First, we find the seismic noise reduction in broad frequency bands (0.01–100 Hz) caused by decreased human activities during the period of stay-at-home (March-April 2020). After Phase Yellow (May-June 2020), the seismic noise recovers slightly in high-frequency bands (10–100 Hz), while the noise in 1–10 Hz shows no recovery until late Phase Green. We interpret that after the relaxation of restrictions, residents voluntarily followed the stay-at-home guidelines (i.e., less pedestrian movement) while road traffic and industrial activities started to recover. These results show that the dense DAS array in urban areas could sense slight changes due to the gradual lifting of restrictions since the end of May. Noise changes caused by particular human activities (e.g. pedestrian movements and industrial activities) can also be identified in different frequency bands. The sensitivity of the DAS array indicates the possibility of using seismic noise variation from telecom DAS in the city-block scale to evaluate local response to social restrictions.
Second, seismic noise in the low frequency band (0.01–1 Hz, where anthropogenic noise is weaker) is also impacted by the COVID-19 measures, which was not reported in previous studies using seismic networks (Xiao et al., 2020; Lecoq et al., 2020; Poli et al., 2020). Lindsey et al. (2020) observed a reduction in the very-low-frequency seismic noise (0.01–1 Hz) using fiber sensors along a major road in Stanford, CA, during the COVID-19 pandemic. This reduction is likely to be the geodetic response of the roadbed to decreased vehicle loading (Lindsey et al., 2020; Jousset et al., 2018), providing an additional constraint to quantify the number of passing vehicles using dense seismic noise data.
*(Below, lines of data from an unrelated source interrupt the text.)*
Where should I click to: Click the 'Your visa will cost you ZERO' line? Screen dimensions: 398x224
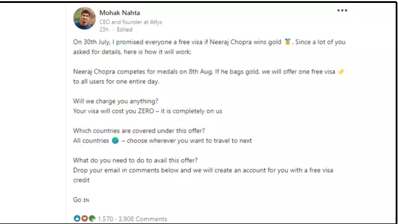click(147, 111)
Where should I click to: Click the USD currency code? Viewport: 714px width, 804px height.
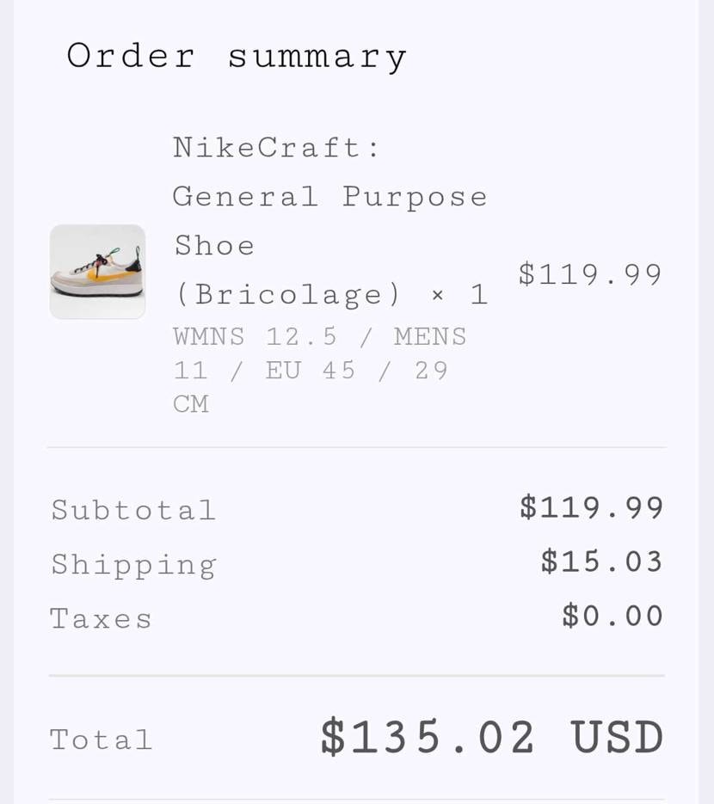pos(617,738)
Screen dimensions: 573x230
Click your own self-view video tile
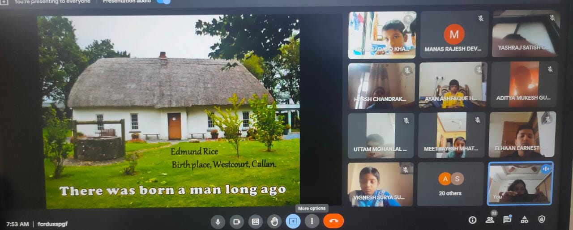pyautogui.click(x=520, y=184)
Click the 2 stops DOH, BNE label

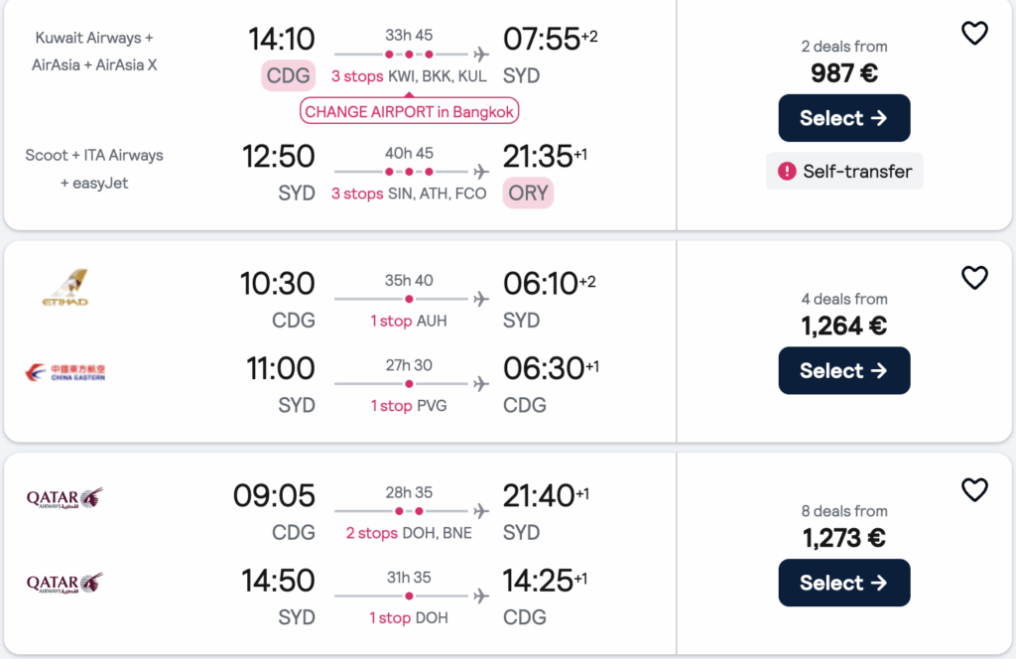[x=409, y=533]
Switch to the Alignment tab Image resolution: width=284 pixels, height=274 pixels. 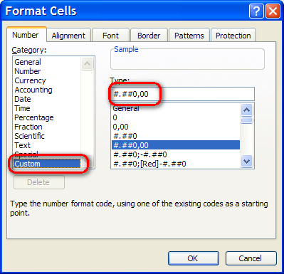point(68,36)
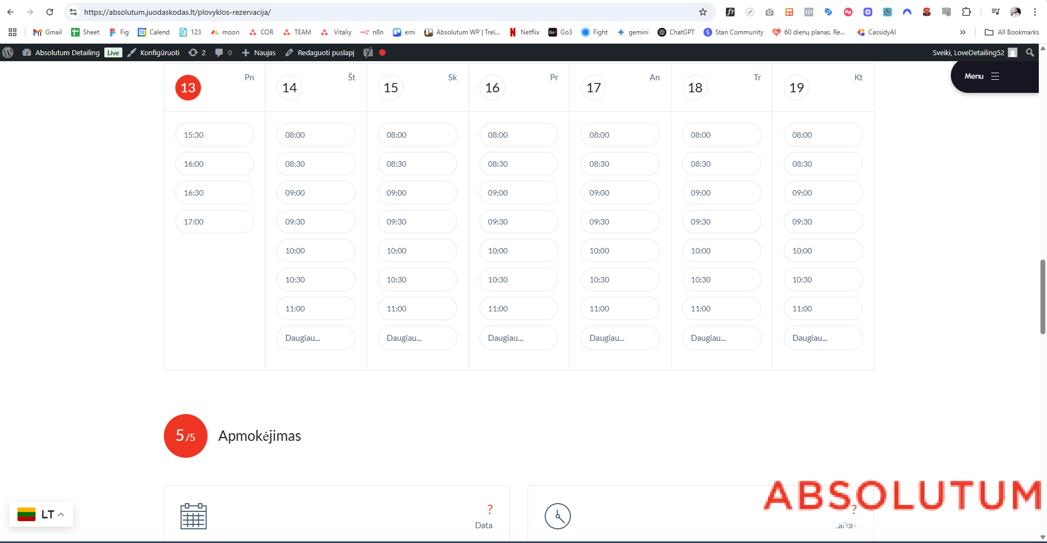1047x543 pixels.
Task: Click the comments bubble icon in admin bar
Action: [x=219, y=52]
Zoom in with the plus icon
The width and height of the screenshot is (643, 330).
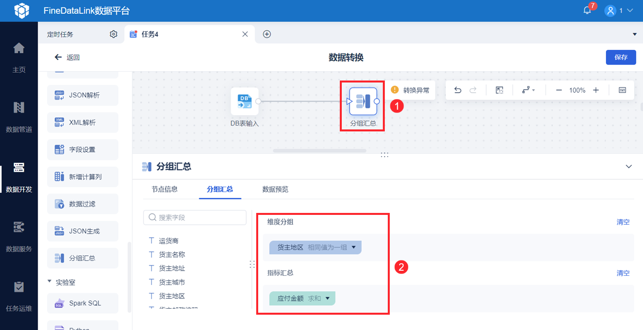596,90
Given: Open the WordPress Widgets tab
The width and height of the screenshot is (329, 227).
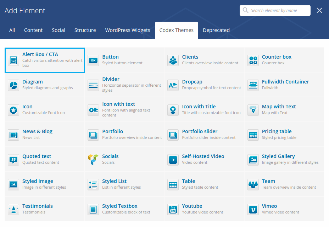Looking at the screenshot, I should click(x=128, y=30).
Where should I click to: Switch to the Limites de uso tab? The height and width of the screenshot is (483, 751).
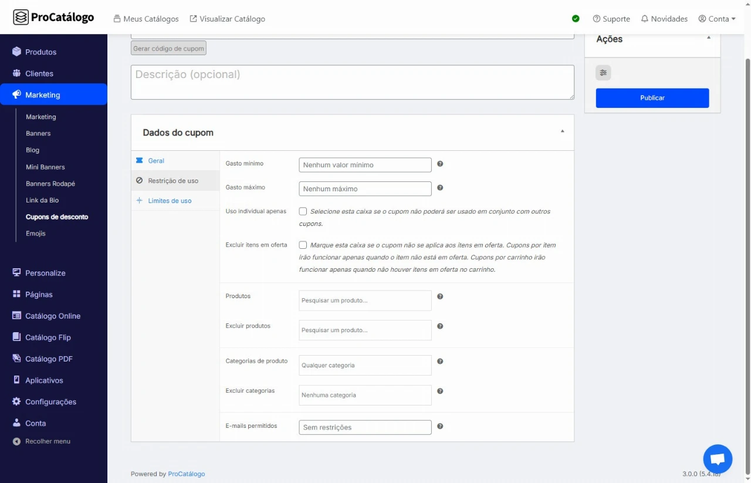tap(170, 201)
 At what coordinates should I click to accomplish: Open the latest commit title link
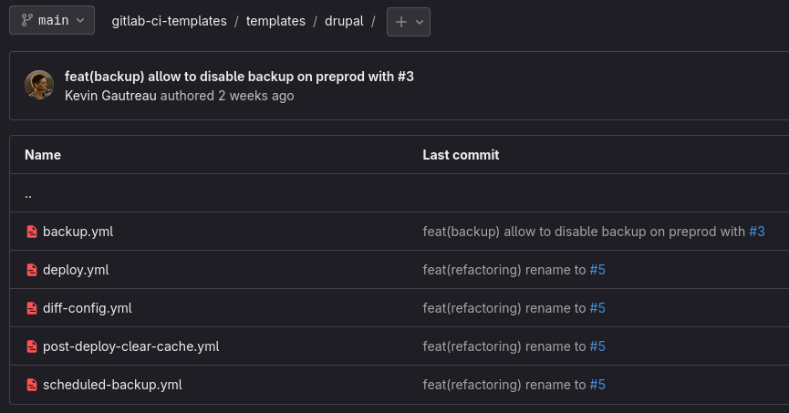[239, 77]
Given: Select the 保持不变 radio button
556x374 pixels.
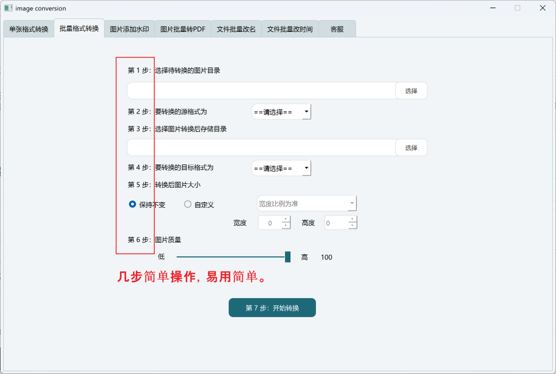Looking at the screenshot, I should click(132, 205).
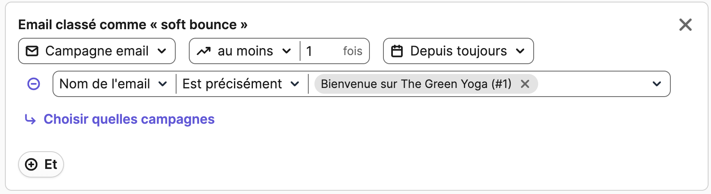This screenshot has width=711, height=194.
Task: Click the Choisir quelles campagnes link
Action: [129, 119]
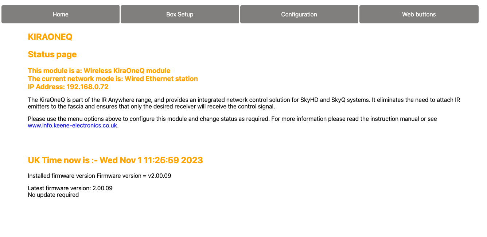Click the Web buttons button on far right
This screenshot has width=487, height=237.
pos(418,14)
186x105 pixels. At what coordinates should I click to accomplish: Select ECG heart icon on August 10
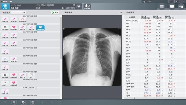coord(14,28)
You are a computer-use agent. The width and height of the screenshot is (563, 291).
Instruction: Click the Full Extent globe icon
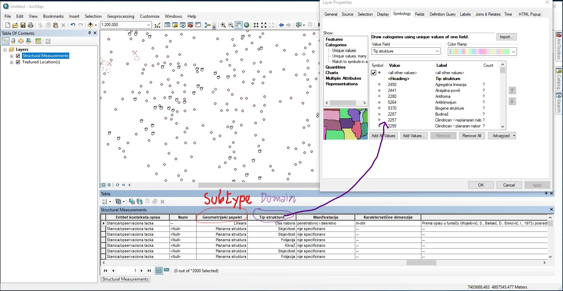tap(247, 25)
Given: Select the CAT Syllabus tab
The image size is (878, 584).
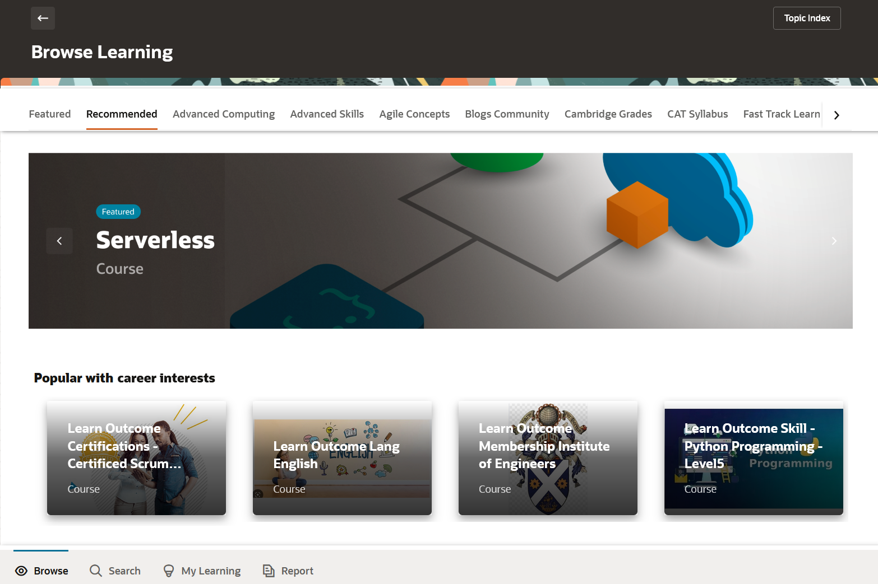Looking at the screenshot, I should point(697,114).
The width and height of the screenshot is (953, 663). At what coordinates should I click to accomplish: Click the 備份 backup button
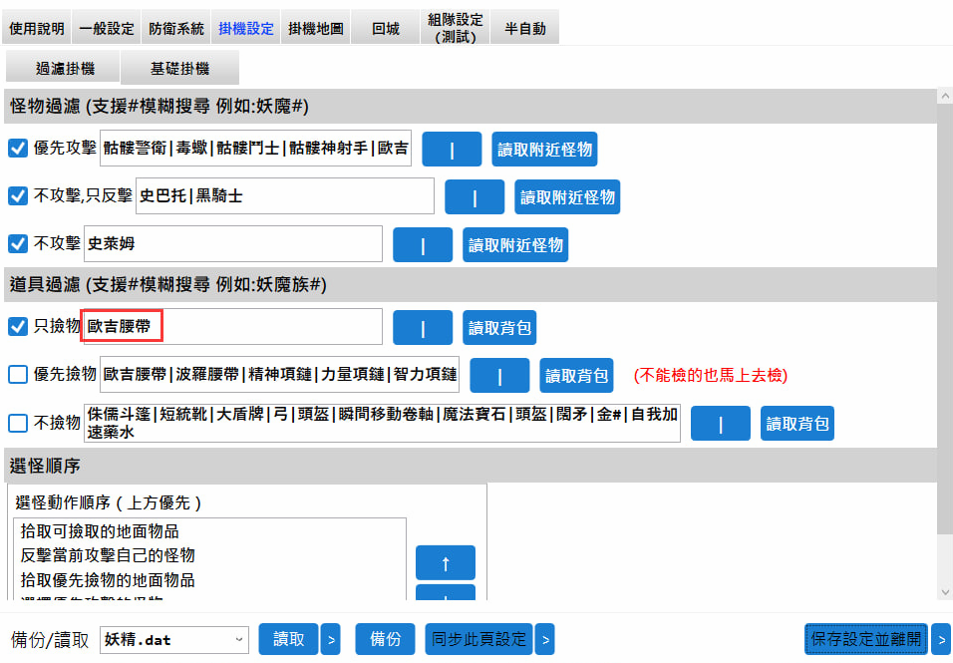pyautogui.click(x=385, y=639)
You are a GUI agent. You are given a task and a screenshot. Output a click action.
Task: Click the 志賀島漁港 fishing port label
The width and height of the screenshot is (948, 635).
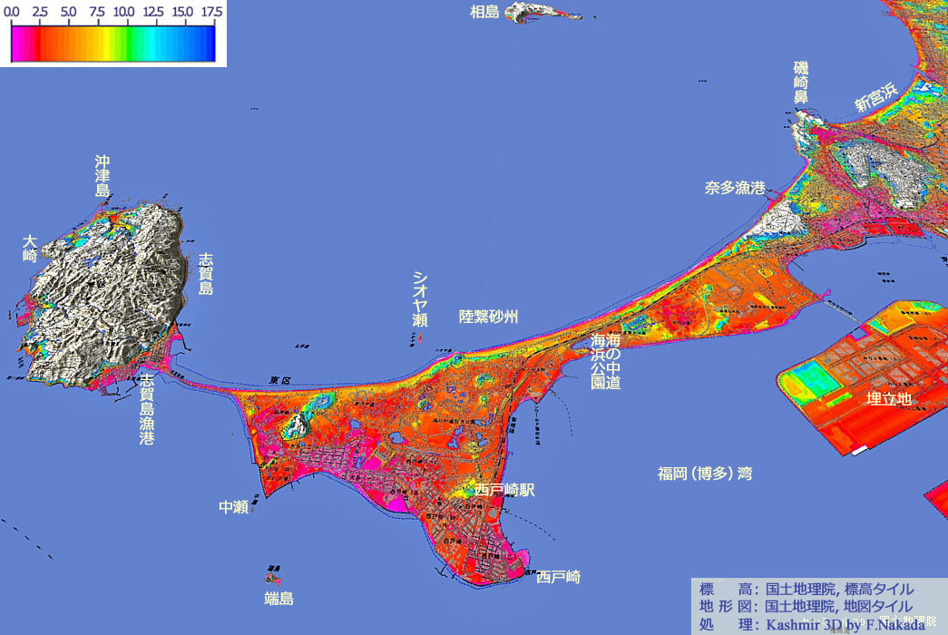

Third, the meter scale human activity variation is hard to be obtained from either sparse seismic stations or mobility data due to incomplete data acquisition, location accuracy, and privacy issues. In contrast, DAS could provide a high spatial resolution map of seismic noise variation, which can distinguish different human activity variation patterns between the main campus and agricultural area, and further identify dominant noise sources on different streets within each area. For instance, the significant noise reduction, almost 90% in the frequency band 1-50 Hz, on the main campus is attributed to few local concentrated human activities (including footsteps and road traffic) due to the required stay-at-home order in State College PA. Seismic noise in less busy areas (AG areas) remains relatively stable. In the local noise reduction zone (main campus), we could distinguish footsteps, single passing vehicles, and high-frequency industrial noise associated with construction activities (Figure 3). The spatial noise variation provides detailed information on population mobility dynamic in urban areas, demonstrating that the lockdown measurements have a significant impact on certain populated areas (e.g., universities) during the COVID-19 pandemic.
Finally, a linear correlation between mobility change and seismic noise change implies that high-resolution DAS seismic noise data could further serve as an additional and innovative approach for evaluating the impact of the COVID-19 measures in populated areas related to industrial, educational, and other activities. DAS data contain non-personalized information and enable urban monitoring use patterns, which protects the privacy of individuals compared to cell phone location-tracking data (Lindsey and Martin, 2021). This suggests the benefits of using city infrastructure fiber-optic cables over the mobility data to monitor and quantify human activity in a city (e.g., estimation of people’s movement and the number of vehicles) with high spatiotemporal resolution.
In summary, our results show key connections between the progressive COVID-19 measures and spatiotemporal seismic noise changes using a dense fiber array at the city scale, which helps estimate whether and how communities respond to county-level policies. Our research shows that seismic noise recorded by infrastructure DAS fiber networks could potentially help policymakers to evaluate the compliance of the population following state-mandated mobility restrictions, which in-turn could optimize the restriction policies in the future pandemic. Looking forward, fiber-optic arrays using existing telecommunication fiber networks make seismic monitoring more cost-effective and practical than other types of seismic sensors in urban areas.